BEGIN
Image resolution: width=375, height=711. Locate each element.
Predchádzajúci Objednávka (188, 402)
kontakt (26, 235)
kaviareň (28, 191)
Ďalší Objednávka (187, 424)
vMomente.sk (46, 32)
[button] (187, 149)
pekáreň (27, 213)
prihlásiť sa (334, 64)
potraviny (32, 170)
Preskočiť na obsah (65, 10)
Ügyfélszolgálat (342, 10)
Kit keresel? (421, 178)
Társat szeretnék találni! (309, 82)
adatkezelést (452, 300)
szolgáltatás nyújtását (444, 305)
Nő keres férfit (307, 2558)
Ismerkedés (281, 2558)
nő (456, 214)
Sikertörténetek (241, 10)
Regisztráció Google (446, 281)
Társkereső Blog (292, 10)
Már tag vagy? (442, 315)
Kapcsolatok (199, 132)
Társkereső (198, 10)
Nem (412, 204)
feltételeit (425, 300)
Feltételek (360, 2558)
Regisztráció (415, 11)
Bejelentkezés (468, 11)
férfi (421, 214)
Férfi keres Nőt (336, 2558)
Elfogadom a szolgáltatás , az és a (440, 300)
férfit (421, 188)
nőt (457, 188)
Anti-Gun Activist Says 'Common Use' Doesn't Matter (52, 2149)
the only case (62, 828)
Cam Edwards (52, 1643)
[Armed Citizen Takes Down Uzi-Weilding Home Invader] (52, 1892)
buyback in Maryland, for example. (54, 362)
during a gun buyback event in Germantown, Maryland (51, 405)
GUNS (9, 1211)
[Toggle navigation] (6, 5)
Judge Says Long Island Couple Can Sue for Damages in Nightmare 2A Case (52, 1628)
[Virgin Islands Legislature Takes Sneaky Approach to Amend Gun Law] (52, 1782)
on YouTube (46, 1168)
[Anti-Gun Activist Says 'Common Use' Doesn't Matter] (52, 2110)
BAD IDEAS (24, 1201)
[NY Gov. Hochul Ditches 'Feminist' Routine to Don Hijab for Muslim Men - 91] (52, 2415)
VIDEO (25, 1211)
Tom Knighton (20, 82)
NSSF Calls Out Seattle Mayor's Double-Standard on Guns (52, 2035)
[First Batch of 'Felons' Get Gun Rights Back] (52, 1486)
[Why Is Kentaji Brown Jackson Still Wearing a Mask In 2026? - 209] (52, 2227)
END
**TASK INSTRUCTIONS**
Go through the data above and tally every line that includes "Maryland". State only the total.

**FINISHED EXERCISE**
2